Rapid and consistent porcine model for chronic total occlusions in the peripheral vasculature

Development and testing of treatment options for chronic total occlusions (CTO) still remains one of the last frontiers of vascular interventions. The lack of a consistent CTO animal model is one of the hurdles precluding efficient treatment advances in this field. We describe here a porcine model of a calcified CTO achieved by an intravascular delivery of de‐mineralized bone matrix (DBM) products in the femoral arteries. DBM is essentially de‐mineralized allograft bone particles with osteoinductive properties. In this study, the DBM material was delivered to each vessel via a guide catheter based approach. At 28 days, each treated vessel was evaluated angiographically, the animals were sacrificed and the treated vessels segments were assessed histopathologically.

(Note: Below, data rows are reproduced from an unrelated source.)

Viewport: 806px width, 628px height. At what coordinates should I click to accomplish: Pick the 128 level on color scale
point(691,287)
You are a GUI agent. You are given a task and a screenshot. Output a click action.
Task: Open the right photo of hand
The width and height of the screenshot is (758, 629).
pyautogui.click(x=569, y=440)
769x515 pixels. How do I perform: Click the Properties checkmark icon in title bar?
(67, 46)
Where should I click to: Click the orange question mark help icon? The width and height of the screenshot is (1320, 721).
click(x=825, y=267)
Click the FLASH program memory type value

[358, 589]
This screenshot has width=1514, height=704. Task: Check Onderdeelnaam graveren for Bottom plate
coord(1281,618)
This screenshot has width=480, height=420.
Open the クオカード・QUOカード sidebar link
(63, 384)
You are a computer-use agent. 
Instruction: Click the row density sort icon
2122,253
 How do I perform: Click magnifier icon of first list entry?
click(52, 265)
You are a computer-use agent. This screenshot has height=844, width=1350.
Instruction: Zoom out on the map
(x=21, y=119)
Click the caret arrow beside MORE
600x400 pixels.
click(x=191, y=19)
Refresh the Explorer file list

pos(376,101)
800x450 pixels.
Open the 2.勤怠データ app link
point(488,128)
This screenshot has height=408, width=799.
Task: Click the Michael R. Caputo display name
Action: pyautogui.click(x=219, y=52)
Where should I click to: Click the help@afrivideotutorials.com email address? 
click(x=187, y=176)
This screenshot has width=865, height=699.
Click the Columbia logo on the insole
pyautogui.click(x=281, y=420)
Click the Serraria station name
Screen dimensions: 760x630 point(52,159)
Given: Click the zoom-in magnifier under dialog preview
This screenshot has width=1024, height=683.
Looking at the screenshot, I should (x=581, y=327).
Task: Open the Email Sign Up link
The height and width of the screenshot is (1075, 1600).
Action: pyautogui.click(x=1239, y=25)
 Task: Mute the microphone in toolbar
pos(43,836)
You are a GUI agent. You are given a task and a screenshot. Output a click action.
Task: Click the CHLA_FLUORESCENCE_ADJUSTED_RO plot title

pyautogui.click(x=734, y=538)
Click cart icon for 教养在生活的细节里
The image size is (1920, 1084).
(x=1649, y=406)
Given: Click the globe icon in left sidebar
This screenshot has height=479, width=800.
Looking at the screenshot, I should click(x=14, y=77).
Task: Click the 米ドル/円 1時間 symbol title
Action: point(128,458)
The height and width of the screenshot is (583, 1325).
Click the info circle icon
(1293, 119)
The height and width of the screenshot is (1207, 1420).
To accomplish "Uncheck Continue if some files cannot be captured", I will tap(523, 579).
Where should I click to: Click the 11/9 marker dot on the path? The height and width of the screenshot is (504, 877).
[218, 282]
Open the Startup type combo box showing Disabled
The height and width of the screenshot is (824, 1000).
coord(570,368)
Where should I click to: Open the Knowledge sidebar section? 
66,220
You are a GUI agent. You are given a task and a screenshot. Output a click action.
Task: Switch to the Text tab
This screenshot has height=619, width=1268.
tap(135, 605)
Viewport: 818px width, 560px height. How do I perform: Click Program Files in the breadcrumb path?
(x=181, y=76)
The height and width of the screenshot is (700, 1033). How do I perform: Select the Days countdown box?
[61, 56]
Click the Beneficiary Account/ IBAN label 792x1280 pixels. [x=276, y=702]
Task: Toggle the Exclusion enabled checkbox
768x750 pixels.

CTO was detected in 73% of the treated vessels. Morphologically, the CTO lesions were characterized by a mixed tissue growth composed of well vascularized collagenous matrix, mineralized and un‐mineralized bone fragments and variable mononuclear inflammation. This tissue reaction appeared well adhered to the vascular tunica media. Vascular channels lined by endothelium were present in vessels with incomplete chronic occlusion. This animal model can provide a platform for 1) development and testing of new CTO crossing devices, 2) evaluation of stents in calcified vessels 3) identification and evaluation of pharmacological entities in context of calcification and 4) development and evaluation of decalcification treatments.